Garrett always traveled light. Everything he needed, with one exception, was inside the backpack stored in the aircraft’s overhead bin above him. His SIG Sauer P226 pistol was the exception. Most others had switched to Glock 19s, but the SIG had been a gift from Garrett’s Navy SEAL instructor, a master chief petty officer—the same one who had given him the hated nickname Hillbilly. It had been the instructor’s last SEAL class. Retirement. The SIG had been his combat weapon. Handed down with much respect. Garrett preferred a weapon that had already drawn blood. A buddy who flew military transport planes to Joint Air Base Andrews had promised to deliver it stateside. Garrett was traveling commercial. Too much hassle to explain it.
Garrett was coming home, but he didn’t think of it like that. More like returning to a base camp. He’d bought a one-bedroom condo in Rosslyn not far from a metro
stop. Two suits, one black, one gray, both off-the-rack, hung in its closet. Five collared shirts—three whites, two light blue. One tie. Red. Running gear, several pairs of denim jeans, T-shirts, boxers, and military fatigues. No car, but he owned a Norton Commando Interpol motorcycle—made in 1975 by the Brits for police use only. He’d recovered it from a barn in Belgium and personally rebuilt it. His daddy had taught him about engines and motorcycles, just like his daddy had taught him about shooting.
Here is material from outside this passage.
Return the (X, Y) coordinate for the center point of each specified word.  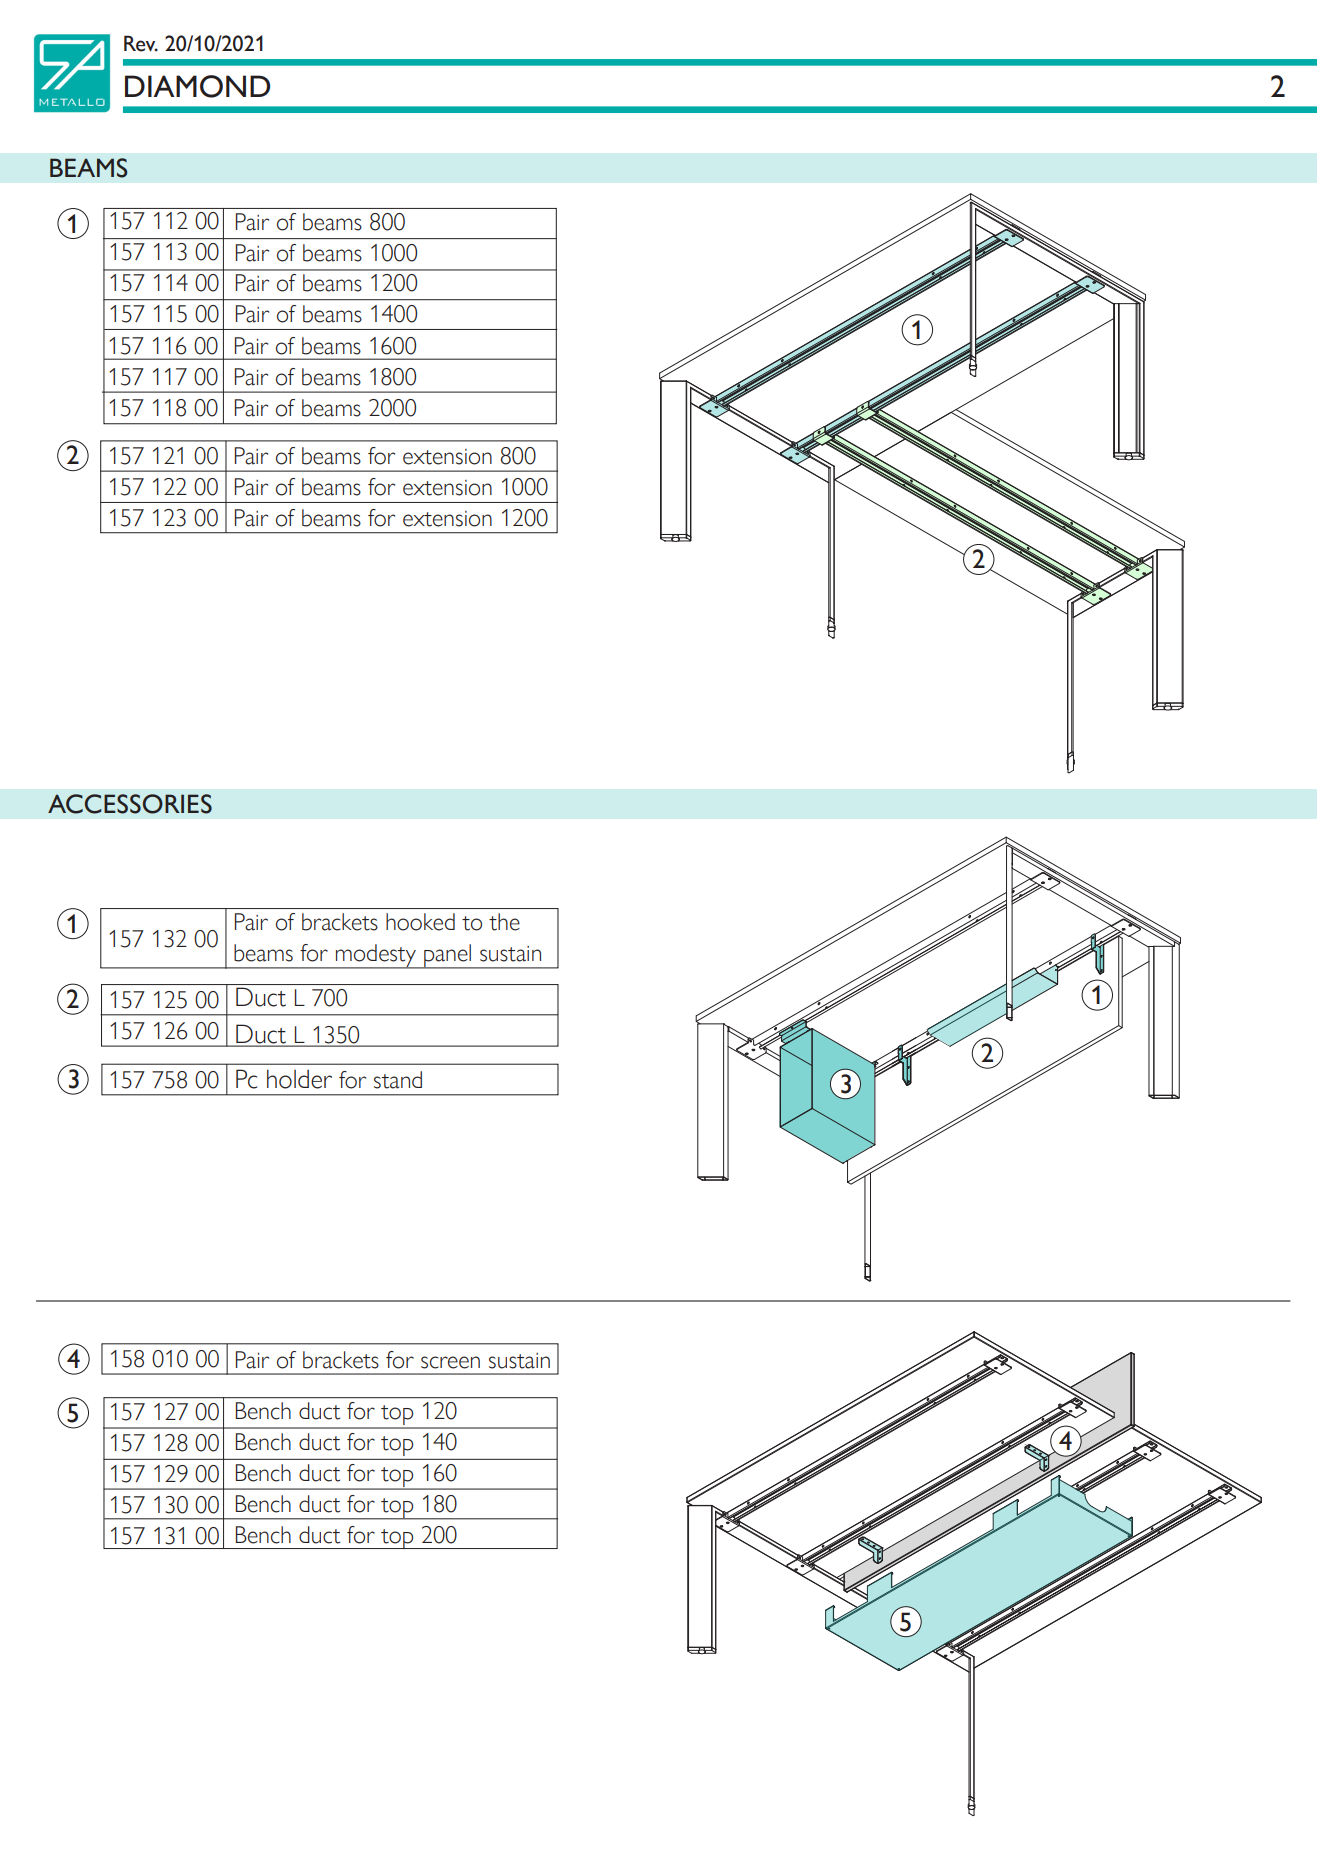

The Norton helped him unwind. When Garrett couldn’t sleep, when the memories, second-guessing, and cravings became too much, he’d ride west at night along Highway 50 until he reached the right turn just outside Aldie, Virginia, onto the Snickersville Turnpike—although calling that winding bit of unmarked asphalt a turnpike was a grand embellishment. The two-way weaved through scenic Virginia hills that took travelers across a 180-plus-year-old stone bridge that enemies Robert E. Lee and “Fighting Joe” Hooker had both crossed at times. It wasn’t Civil War history that called him. In a vanishing countryside being overrun with subdivided tract houses, Snickersville was one of the last rural stretches still defined by waist-high stone walls and pastures. There were no stoplights. As he leaned into the curves, the Norton’s headlight would cast its beam only twenty yards into the curving blackness. Glowing eyes. A scampering raccoon. A fear-frozen deer. No time to react. No time for error. That was when the music started, as his favorite author, Hunter S. Thompson, had described it. The dance with fate. Pushing life to its edge. A patch of sand. A greasy spot. The slightest miscalculation. Catastrophe. Was he suicidal? No, it was a way for him to become completely focused. To drive out the distracting demons. The second-guessing that never ended. Some nights Garrett couldn’t say. Maybe it was suicidal. All he knew was he could sleep soundly after those late-night runs. He could momentarily forget the brown tabs now dissolving under his tongue and the dishonorable-discharge papers that he kept at the bottom of a foot locker in his condo closet.